● **YOUR TASK**
Answer each question using the article below about the launch of Kindbody.
(a) Who owned Manhattan Fertility Specialists?
(b) According to the Rock Health report, what percentage of chief executives in digital health are female?
(c) Which services does Kindbody plan to focus on first?

● **SELECTED EXCERPT**
# # #

Progyny founder Gina Bartasi unwrapped Kindbody on Tuesday along with former executives from Google, Flatiron Health, Oscar Health, One Medical and Mount Sinai Health System.
The company also includes other women leaders, notably co-founders Fahimeh Sasan, MD, joining from Mount Sinai, and Joanne Schneider, who previously was a product leader at Google and Flatiron Health, and Cynthia Hudson, a clinical embryology and IVF expert who owned Manhattan Fertility Specialists.
Cecilia Lum also worked at Flatiron and NYU Langone Medical Center prior to Kindbody. Other Kindbody employees include Jeannette Norris, formerly a senior project manager at One Medical as well as Shilpa Patel, who previously worked at Oscar and now handles legal and business affairs for Kindbody, among others.
The women-led startup debuted a week after Rock Health published a report finding that CEOs are still unique in the digital health realm. Only 10.2 percent of chief executives are female, in fact, which is up from 8.8 percent in 2015, but lags when compared to the 22 percent of women CEOs among Fortune 500 companies.
Kindbody’s goal is to build a national network of women's healthcare facilities – at both pop-up and brick-and-mortar locations designed to harness technology for an improved patient experience. The company plans to focus first on fertility services and then expand into mental health, nutrition and gynecological services.

# # #

● **SOURCE MATERIAL**
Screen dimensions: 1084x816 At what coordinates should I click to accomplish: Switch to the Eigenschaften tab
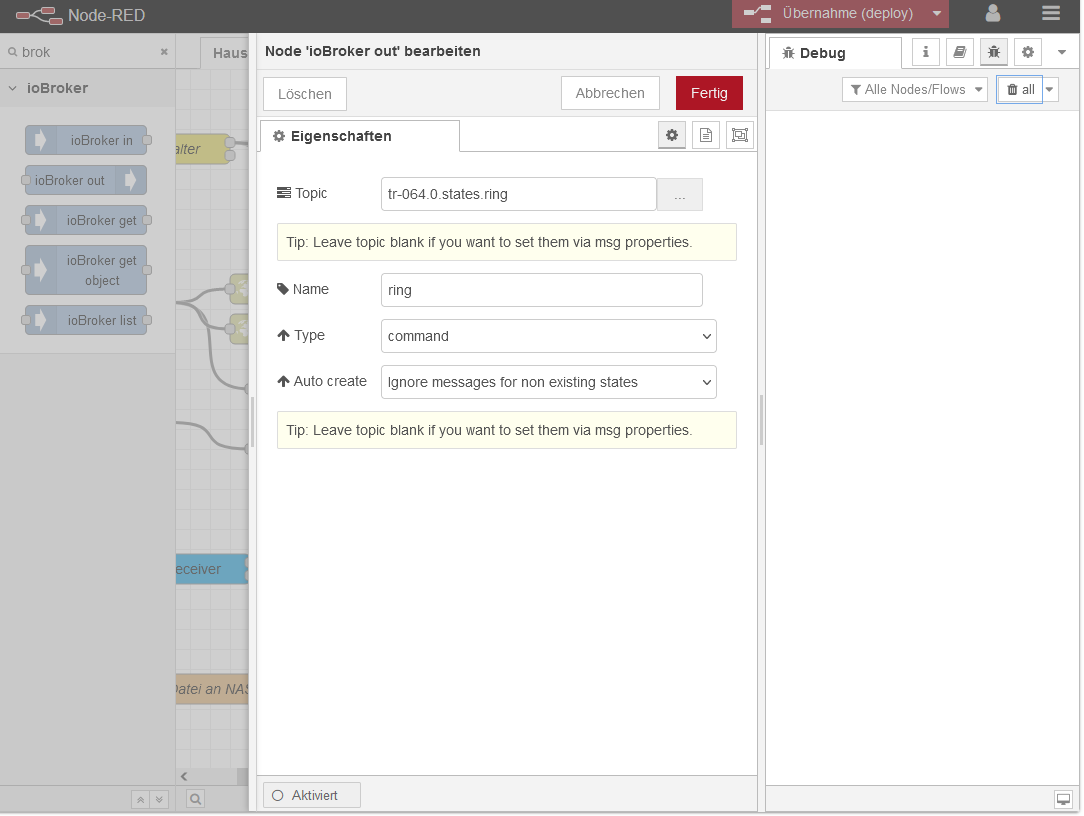click(x=359, y=136)
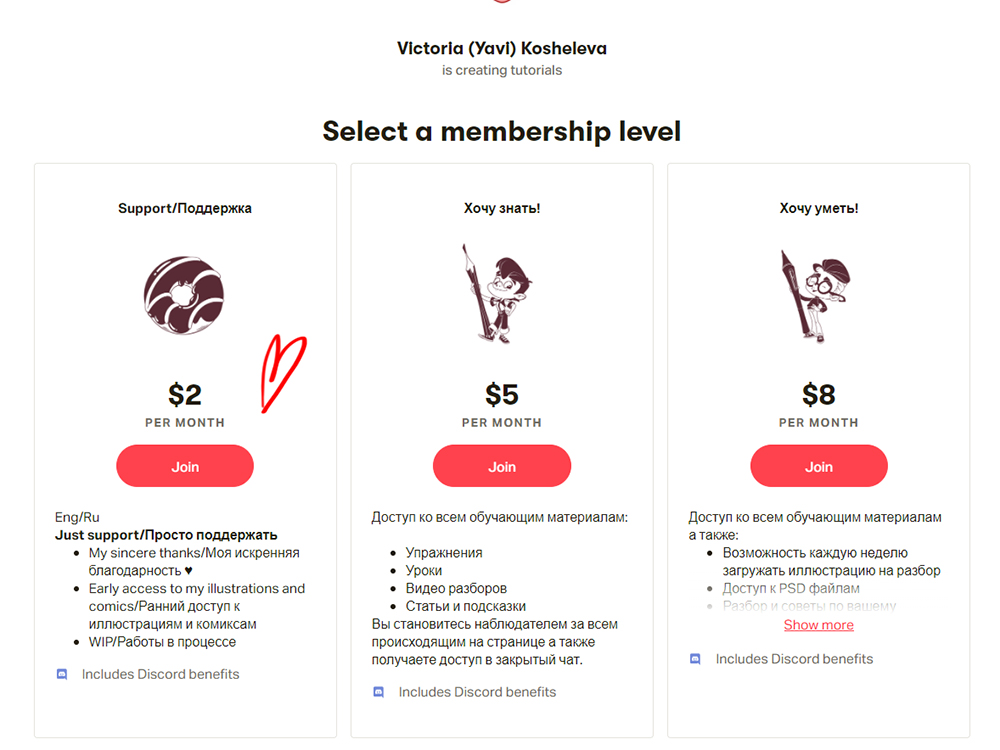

# # #

● **WRITTEN ANSWER**
(a) Cynthia Hudson
(b) 10.2 percent
(c) Fertility services